Innocuous and noxious heat produced a mono- and bi-phasic response, similar to results to innocuous mechanical and noxious thermal stimuli. Time-to-peak values for the early and late phase are similar to those reported previously, although they seem shorter in these experiments, likely due to differences in conduction distances since the previous experiment's stimuli were applied to the hand and here to the face. Innocuous and noxious stimuli produced a more pronounced contralateral activation in the early phase while noxious heat displayed bilateral activation of similar magnitude in the late phase. Quantification of early and late components revealed that the innocuous experiment produced mainly an early phase response. The noxious displayed a late phase larger in size than the early phase. The hemodynamic responses were similar to those obtained when stimuli were applied to the hand.

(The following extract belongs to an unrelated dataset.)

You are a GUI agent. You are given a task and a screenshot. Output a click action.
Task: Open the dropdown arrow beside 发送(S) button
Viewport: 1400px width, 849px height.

Brain Activation Following Painful vs. Non-painful Stimuli

Studies of sensorimotor cortical activation following innocuous stimulation have reported both unilateral [7] as well as bilateral S1 activation [8], [9]. Furthermore, some studies indicate bilateral activation with a prominent component contralateral to the stimulus [10] while others have found inhibition of ipsilateral activation [11]. Taken together, these results seem to indicate that bilateral activation to innocuous stimuli is observed, albeit, sometimes the ipsilateral activation is not reported or varies in terms of its relative strength compared to the contralateral side. Several of these were carried out with electrical stimulation of a main nerve [9]. As a result, multiple fiber subtypes (innocuous and noxious specific subtypes) are stimulated and the observed responses may include nociceptive-related activation.

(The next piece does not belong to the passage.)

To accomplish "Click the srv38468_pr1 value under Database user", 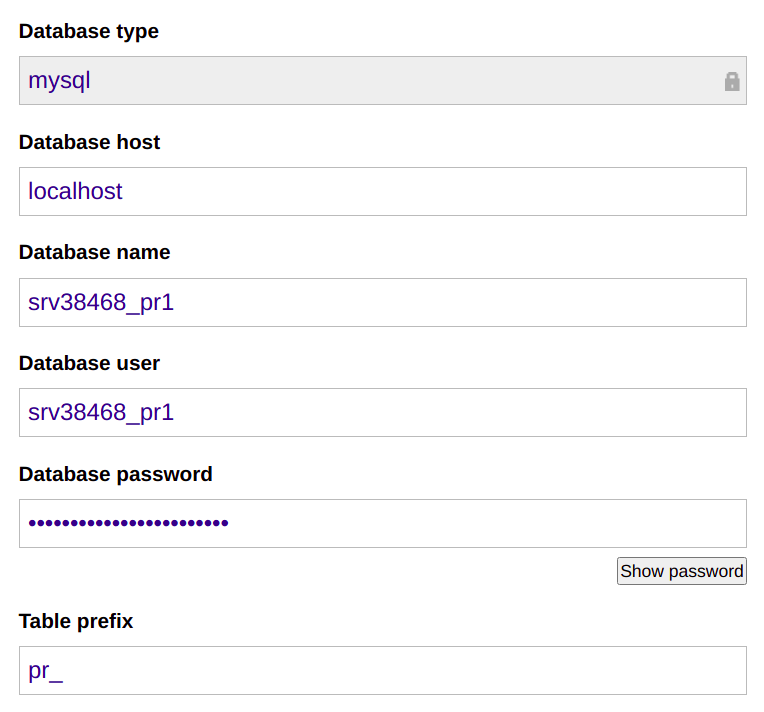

S1 Cortex as a Potential Readout for Pain

In this study we detected changes in sensorimotor cortical regions that seem to correspond with the trigeminal representation of the face in the primary sensory cortex. In prior studies using fMRI we have reported specific and somatotopic activation in the S1 region following similar painful thermal stimuli to the three divisions of the face [12], [13] that included the one used here, i.e., the ophthalmic division of the trigeminal nerve also designated as V1 or the first division of the nerve. Painful stimuli elicited bilateral activation in these studies. It potentially could be attributed to activation in S1 and S2 and recorded together, since both are activated by noxious stimuli [13]. However, the geometry of the optodes setup and the distance from the closest source-detector pair to S2 (more than 3 cm with no source-detector pair across that area of the cortex) would render that contribution to the signal minimal. A number of methods have been available for measuring pain in clinical practice, clinical trials and research studies. The most common has been the visual analog scale (VAS). However, these ratings may be unreliable because of factors such as study design, expectations and emotional state. The field has been working towards more objective markers including genetic, functional imaging and other formats for pain phenotyping. Here we present one approach that may have applications in evaluating pain because of the specificity of the underlying cortical anatomy (S1 and its subdivisions – see above) and the relative ease of use of DOT to map cortical function. Our results seem to indicate that on the basis of the temporal response in the sensorimotor cortex, it is possible to differentiate thermal noxious from innocuous stimulus (mechanical or thermal). It maybe possible to use that difference to objectively distinguish noxious from innocuous stimulus perception. Having a standardized and more objective measure would allow for a transformational change in measurements of pain in research and in the clinic (e.g., pain reduction from the use of analgesics).

Conclusions

DOT is finding widespread application in the study of human brain activation, motivating further application-specific development of the technology. Our results seem to indicate that the bi-phasic response is ubiquitous to pain as demonstrated here and in our previous report while a mono-phasic response is characteristic of an innocuous response either to thermal or mechanical stimulation.